BBC3's The Baby Borrowers, shot
on a Norwich housing estate, was
one of the programmes cited this
week as the NSPCC and the
Family and Parenting Institute lobbied TV watchdog Ofcom to press for a ban.
They said tiny children used in
the show, and others like Supernanny and Bringing Up Baby, could suffer long-term harm from being "manhandled, ignored" or put in "acute distress".
When The Baby Borrowers was filmed last year, then shown in January this year, it provoked anger locally, with Norfolk child protection chiefs calling for it to be cancelled and demanding to have social workers on set at all times.
On Friday Dr Caroline Ball, independent chairman of Norfolk local safeguarding children board, who led the opposition to The Baby Borrowers, offered her support to the two charities.
She said: "Children are potentially put at considerable risk. I can't see any justification for using very young children."
She added that the ban on using under-threes was a "perfectly sensible idea", and said: "There's a difficulty in a cut-off age, but there needs to be one somewhere. Additionally, there needs to be a stiff code of practice in relation to the use of older children in reality TV shows."
The charities' campaign includes a call for better protection for children to be compulsory under the broadcasting code.
Eileen Hayes, parenting adviser for the NSPCC, said: "Until there is reassurance broadcasters take issues of safeguarding the welfare of babies and children more seriously, we should call a halt to any more programmes involving the under-threes and probably under-fives."
In The Baby Borrowers, five teenage couples were given other people's children to look after. They cared for a total of 25 children, from babies through to 14-year-olds.

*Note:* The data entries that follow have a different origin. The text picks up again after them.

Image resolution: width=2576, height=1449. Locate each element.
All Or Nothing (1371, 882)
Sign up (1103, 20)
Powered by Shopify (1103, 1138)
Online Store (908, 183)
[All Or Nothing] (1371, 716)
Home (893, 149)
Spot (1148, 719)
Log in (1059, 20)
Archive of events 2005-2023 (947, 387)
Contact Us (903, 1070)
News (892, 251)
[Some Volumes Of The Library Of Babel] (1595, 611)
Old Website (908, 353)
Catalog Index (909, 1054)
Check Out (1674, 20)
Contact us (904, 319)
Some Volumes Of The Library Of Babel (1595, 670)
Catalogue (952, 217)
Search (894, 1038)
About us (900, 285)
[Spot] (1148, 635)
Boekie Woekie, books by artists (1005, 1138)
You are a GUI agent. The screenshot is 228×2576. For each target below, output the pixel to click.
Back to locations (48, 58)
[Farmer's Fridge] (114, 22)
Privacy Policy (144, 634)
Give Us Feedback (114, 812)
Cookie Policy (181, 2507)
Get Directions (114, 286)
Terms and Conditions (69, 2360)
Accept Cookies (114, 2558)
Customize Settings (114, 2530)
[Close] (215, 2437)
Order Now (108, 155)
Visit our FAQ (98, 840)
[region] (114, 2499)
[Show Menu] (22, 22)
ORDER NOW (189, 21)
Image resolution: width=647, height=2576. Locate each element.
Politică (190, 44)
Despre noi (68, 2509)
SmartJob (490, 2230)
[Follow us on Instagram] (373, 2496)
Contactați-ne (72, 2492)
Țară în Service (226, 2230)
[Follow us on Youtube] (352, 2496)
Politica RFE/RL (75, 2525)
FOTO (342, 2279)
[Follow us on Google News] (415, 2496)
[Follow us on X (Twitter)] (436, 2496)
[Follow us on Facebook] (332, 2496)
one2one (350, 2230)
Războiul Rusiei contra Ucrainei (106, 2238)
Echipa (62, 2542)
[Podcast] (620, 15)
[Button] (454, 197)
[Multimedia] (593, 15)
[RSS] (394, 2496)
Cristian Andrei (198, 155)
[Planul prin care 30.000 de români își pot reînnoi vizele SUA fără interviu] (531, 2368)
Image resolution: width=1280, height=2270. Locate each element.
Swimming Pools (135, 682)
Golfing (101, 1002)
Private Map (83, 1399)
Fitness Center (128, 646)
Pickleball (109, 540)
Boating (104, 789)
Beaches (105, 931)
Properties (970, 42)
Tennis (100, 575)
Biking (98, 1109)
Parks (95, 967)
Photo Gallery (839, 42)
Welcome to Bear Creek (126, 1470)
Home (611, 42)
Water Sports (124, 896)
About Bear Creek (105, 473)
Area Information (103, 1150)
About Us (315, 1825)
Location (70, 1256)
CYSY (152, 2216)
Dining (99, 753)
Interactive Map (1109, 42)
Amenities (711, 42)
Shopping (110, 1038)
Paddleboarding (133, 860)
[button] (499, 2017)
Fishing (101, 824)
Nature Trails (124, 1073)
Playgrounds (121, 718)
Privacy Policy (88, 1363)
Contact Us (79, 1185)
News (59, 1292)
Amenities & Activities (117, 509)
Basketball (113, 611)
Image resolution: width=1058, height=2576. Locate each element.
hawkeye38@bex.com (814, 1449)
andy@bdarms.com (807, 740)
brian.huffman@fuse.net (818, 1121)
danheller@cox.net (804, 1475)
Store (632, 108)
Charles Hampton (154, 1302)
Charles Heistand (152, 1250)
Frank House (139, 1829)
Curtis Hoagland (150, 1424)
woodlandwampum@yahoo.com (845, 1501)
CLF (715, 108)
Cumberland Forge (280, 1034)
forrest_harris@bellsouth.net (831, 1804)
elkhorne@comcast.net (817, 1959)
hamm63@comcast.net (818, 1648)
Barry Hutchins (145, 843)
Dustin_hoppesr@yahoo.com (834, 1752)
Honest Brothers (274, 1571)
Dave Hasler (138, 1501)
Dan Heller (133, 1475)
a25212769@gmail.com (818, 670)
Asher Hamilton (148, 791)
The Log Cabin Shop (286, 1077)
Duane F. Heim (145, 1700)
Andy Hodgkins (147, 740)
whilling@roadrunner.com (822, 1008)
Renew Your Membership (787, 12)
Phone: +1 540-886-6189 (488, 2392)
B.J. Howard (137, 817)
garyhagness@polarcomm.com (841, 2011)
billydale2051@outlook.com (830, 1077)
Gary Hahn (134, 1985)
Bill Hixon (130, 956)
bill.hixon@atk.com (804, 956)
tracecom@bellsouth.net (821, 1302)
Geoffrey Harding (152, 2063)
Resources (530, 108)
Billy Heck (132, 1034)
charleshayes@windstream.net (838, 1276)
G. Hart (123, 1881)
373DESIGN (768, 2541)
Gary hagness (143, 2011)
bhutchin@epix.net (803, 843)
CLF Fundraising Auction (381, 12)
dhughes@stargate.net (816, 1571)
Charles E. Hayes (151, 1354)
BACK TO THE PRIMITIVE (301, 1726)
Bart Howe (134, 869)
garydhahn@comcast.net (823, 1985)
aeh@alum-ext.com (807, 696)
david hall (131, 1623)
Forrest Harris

Mary McLeod, chief executive of the Family and Parenting Institute, a government-funded advisory body, said: "In programmes like these we see babies in acute distress, ignored or manhandled. If this masquerades as public service broadcasting it is
time to call a halt and make sure neither the children nor their relationships with their parents are harmed in the short or longer term."
She warned that children taking part may be bullied afterwards, and said: "Tiny babies are not commodities to be shunted around."
Tanya Shaw, executive producer for Bringing Up Baby, said: "I think it is very extreme to ban children on television under the age of five."
A BBC spokesman said the criticisms about The Baby Borrowers were "completely unfounded".